More

gmaslov · on Oct 21, 2016

Aw, don't leave us hanging like that. What problems did it cause?

Kalium · on Oct 21, 2016

Imagine migrating your website to a new host. A month later, you learn that a major ISP has decided that its customers don't need to know about the move, because they hold on to last-known-good records as they like. So half your traffic and business is gone. Or maybe you can't use anything run on Heroku, because the dynamicism there doesn't play nice with your resolver's policies.

That's the kind of world we used to live in when TTLs were often treated as vague suggestions.

bhauer · on Oct 21, 2016

The scenario I was describing was one where a last-known-good resolution would be used if and only if a refresh attempt fails after the authority-provided TTL expires.

I believe the scenario you are describing is a rogue ISP ignoring that authoritative TTL wholesale, caching resolutions according to its own preferences regardless of whether the authority is able to provide a response after the authoritative TTL expires.

Kalium · on Oct 21, 2016

The rogue ISPs thought they were helping people by serving stale data. After all, better something past its use-by date than failing, right? A low tolerance for DNS response times, and suddenly large chunks of the internet are failing a lot...

Among other problems, this enables attacks. Leak a route, DDoS a DNS provider, and watch as traffic everywhere goes to an attack server because servers everywhere "protect" people by serving known-stale data rather than failing safe.

Be very, very careful when trying to be "safer". It can unintentionally lead somewhere very different.

bhauer · on Oct 21, 2016

> A low tolerance for DNS response times, and suddenly large chunks of the internet are failing a lot...

Hang on a second. I feel that you're piling on other resolver changes in order to make a point. I'm not suggesting that the tolerance for DNS response times be reduced. Nor am I suggesting a scenario where the authority gets one shot after their TTL, after which they're considered dead forever. I would expect my caching DNS resolver to periodically re-attempt to resolve with the authority once we've entered the period after the authority's TTL.

> Leak a route, DDoS a DNS provider, and watch as traffic everywhere goes to an attack server because servers everywhere "protect" people by serving known-stale data rather than failing safe.

I think you're suggesting that someone could commandeer an IP and then prevent the rightful owner to correct their DNS to point to a temporary new IP.

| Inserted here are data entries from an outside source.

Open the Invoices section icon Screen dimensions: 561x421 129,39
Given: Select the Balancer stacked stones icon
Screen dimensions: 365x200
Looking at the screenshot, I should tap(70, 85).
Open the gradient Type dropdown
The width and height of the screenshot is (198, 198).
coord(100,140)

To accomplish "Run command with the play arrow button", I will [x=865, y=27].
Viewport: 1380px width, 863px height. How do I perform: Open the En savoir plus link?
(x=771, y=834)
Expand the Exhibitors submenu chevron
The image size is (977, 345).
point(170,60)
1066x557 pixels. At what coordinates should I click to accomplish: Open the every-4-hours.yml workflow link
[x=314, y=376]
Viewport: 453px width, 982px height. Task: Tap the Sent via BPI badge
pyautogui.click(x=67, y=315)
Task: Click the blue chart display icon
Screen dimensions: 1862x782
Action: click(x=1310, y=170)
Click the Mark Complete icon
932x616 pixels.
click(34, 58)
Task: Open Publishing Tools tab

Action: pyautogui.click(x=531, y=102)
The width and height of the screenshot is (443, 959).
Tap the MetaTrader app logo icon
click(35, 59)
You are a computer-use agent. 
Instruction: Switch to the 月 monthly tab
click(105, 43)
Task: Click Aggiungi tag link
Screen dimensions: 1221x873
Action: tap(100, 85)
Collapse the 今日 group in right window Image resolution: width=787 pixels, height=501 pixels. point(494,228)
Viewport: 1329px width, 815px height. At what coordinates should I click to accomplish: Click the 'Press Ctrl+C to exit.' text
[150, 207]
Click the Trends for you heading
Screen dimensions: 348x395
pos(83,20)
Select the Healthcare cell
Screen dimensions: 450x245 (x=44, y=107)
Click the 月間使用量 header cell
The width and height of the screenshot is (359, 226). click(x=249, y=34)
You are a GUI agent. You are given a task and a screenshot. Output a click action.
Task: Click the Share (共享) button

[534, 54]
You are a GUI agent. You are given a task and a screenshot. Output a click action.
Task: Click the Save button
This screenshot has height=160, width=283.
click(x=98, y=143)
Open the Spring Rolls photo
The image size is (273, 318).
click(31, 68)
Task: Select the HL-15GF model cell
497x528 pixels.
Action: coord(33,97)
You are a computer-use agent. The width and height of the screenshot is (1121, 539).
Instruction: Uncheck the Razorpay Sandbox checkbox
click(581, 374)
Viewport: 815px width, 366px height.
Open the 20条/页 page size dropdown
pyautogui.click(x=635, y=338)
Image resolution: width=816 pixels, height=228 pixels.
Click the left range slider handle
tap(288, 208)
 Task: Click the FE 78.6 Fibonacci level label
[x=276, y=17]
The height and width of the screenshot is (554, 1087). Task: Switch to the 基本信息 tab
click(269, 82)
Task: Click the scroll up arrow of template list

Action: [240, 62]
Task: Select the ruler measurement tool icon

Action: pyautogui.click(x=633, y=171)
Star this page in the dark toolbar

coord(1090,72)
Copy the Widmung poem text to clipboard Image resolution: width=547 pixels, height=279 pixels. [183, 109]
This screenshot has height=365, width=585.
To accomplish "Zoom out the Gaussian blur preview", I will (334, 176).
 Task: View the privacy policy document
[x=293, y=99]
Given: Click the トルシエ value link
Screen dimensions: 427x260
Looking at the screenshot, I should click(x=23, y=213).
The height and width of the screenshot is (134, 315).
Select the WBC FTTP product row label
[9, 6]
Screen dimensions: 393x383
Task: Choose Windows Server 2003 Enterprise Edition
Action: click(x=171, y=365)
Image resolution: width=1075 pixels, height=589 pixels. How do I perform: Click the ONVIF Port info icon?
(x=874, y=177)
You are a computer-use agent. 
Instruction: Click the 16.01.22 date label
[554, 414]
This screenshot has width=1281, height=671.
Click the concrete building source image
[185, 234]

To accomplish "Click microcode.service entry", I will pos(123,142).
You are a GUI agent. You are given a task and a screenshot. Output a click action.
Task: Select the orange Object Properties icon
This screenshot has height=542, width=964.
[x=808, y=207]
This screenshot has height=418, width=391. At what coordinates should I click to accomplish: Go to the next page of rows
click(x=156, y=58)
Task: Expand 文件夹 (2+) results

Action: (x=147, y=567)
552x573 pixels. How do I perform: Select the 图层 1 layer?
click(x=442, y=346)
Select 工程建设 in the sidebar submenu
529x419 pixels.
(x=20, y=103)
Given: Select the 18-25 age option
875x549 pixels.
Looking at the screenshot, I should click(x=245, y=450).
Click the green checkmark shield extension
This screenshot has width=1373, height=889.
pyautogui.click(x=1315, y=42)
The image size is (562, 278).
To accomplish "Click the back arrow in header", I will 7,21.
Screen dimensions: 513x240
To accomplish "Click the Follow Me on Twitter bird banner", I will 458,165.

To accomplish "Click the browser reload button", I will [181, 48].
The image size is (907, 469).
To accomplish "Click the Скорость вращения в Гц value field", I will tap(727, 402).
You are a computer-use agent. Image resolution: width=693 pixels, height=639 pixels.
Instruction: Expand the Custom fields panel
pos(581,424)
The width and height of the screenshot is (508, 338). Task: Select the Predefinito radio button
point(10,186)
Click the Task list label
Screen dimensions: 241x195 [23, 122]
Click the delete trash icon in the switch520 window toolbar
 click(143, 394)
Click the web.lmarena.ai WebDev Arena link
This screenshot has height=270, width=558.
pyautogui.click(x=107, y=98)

Isn't the real problem in this scenario the ability to commandeer an IP? The malicious actor would also need to be able to provide a valid certificate at the commandeered IP. And at that point, I feel we've got a problem way beyond DNS resolution caching. Besides, if what you have proposed is possible, isn't it also possible against any current domain for the duration of their authoritative TTL? That is, a domain that specifies an 8-hour TTL is vulnerable to exactly this kind of scenario for up to an 8-hour window. Has this IP commandeering and certificate counterfeiting happened before?

Kalium · on Oct 21, 2016

> Hang on a second. I feel that you're piling on other resolver changes in order to make a point.

Yes. The point I am making is the additional failure modes that need to be considered and the pain they can cause. Historically have caused.

At no point did I ever think you were suggesting that one failure to respond renders a server dead to your resolver forever. Instead, I expect that your resolver will see a failure to respond from a resolver a high percentage of the time, leading to frequent serving of stale data.

> Isn't the real problem in this scenario the ability to commandeer an IP?

You're absolutely right! The real problem here is the ability to commandeer an IP.

However, that the real problem is in another castle does not excuse technical design decisions that compound the real problem and increase the damage potential.

pyre · on Oct 21, 2016

> Instead, I expect that your resolver will see a failure to respond from a resolver a high percentage of the time, leading to frequent serving of stale data.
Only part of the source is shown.